Fonte: Valor Econômico
11/09/2020
Gestão

Falar de flexibilidade antes da pandemia significava quebrar tabus para defender o home office, horários de trabalho não rígidos e uma gestão pautada mais pela entrega do que pelo controle e supervisão do funcionário. Com a pandemia e as empresas se vendo forçadas a experimentar o trabalho remoto em larga escala, as políticas de flexibilidade viraram o ‘novo normal’ para muitas organizações.

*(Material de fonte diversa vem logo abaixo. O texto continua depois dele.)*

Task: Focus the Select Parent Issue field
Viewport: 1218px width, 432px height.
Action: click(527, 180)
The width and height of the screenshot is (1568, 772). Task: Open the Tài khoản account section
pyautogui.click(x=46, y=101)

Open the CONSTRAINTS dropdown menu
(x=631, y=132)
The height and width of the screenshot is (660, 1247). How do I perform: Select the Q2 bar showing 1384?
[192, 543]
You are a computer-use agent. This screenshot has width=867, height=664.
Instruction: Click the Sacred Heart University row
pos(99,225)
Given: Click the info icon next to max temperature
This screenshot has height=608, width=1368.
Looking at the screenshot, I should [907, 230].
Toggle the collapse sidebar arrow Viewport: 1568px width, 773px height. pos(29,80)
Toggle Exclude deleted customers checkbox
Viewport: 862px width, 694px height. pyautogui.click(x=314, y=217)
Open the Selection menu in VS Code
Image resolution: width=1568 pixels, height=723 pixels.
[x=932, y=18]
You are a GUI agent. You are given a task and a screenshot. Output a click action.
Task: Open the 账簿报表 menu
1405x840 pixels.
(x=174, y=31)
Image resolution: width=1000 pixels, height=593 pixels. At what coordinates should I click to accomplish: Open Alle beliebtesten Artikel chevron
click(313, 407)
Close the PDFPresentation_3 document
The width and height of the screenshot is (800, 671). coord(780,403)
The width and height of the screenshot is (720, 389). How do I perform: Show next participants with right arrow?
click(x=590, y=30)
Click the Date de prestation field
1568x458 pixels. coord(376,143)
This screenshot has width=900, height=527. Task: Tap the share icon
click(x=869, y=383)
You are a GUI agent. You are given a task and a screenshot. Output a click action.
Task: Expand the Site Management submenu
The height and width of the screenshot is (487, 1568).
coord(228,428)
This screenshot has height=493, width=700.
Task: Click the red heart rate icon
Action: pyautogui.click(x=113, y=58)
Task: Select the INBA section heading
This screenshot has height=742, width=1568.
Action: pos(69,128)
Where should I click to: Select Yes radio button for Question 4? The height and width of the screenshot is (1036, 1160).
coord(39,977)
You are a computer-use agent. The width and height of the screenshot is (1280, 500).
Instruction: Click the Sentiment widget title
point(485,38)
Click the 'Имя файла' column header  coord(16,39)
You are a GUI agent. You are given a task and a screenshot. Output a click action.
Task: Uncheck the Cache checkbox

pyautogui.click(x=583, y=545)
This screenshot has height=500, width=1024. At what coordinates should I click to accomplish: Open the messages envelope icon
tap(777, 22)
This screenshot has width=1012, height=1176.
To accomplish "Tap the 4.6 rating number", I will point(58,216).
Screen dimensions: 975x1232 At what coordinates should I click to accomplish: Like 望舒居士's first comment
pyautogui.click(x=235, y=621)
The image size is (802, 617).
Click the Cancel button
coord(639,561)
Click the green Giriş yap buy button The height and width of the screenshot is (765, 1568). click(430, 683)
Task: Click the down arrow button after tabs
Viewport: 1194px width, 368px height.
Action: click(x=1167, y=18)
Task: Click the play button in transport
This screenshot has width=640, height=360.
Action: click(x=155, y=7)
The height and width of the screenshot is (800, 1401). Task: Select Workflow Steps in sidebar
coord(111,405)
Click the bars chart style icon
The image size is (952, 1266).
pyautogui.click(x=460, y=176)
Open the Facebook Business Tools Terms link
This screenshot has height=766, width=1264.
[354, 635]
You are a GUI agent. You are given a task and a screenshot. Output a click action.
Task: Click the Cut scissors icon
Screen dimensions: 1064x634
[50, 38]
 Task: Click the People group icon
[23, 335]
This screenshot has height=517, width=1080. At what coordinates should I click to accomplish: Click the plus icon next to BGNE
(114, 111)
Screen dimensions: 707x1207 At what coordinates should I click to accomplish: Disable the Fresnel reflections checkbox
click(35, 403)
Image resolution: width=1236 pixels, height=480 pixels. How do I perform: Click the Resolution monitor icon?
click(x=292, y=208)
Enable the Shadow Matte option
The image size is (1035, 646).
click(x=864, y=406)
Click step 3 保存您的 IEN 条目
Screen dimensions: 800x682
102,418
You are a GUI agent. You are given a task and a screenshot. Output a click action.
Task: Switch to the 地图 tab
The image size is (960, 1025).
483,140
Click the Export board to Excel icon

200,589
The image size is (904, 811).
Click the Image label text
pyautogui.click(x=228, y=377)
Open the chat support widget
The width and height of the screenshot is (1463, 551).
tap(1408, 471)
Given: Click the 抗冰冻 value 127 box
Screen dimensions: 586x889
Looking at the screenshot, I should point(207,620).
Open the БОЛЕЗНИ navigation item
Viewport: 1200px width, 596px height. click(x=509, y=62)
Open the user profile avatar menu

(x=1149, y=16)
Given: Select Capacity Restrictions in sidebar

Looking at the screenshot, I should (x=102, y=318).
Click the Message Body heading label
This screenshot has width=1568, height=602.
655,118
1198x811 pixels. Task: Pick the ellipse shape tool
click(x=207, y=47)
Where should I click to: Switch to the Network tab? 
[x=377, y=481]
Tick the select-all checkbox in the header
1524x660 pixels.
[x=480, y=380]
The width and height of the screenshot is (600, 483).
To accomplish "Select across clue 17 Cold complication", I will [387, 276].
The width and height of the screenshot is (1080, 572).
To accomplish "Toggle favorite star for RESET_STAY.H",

Um relatório recente da Deloitte com 1.007 executivos, representando 662 empresas, sendo 55% delas com até R$ 100 milhões de faturamento e 25% acima de R$ 1 bilhão, indica que a flexibilidade na gestão do trabalho ganhou força. Antes da covid-19, 24% das empresas ofereciam teletrabalho ou políticas flexíveis. Com a crise, até pela questão do distanciamento social, esse número subiu para 98%.

“Estamos exercitando um olhar diferente [dentro do RH], que tem a ver com inclusão e respeito às individualidades, e conciliar o que é necessidade da empresa com as possibilidades das pessoas”, diz Elisabete Rello, diretora de RH da Bayer no Brasil. Apenas 10% dos 2.400 funcionários do escritório manifestaram desejo ou necessidade de voltar ao trabalho presencial. Diante desse cenário, a empresa diz que o RH está desenhando um modelo que permite às pessoas “fazerem escolhas”, com uma flexibilidade muito maior do que a Bayer tinha como política de home office para algumas áreas e equipes antes da pandemia.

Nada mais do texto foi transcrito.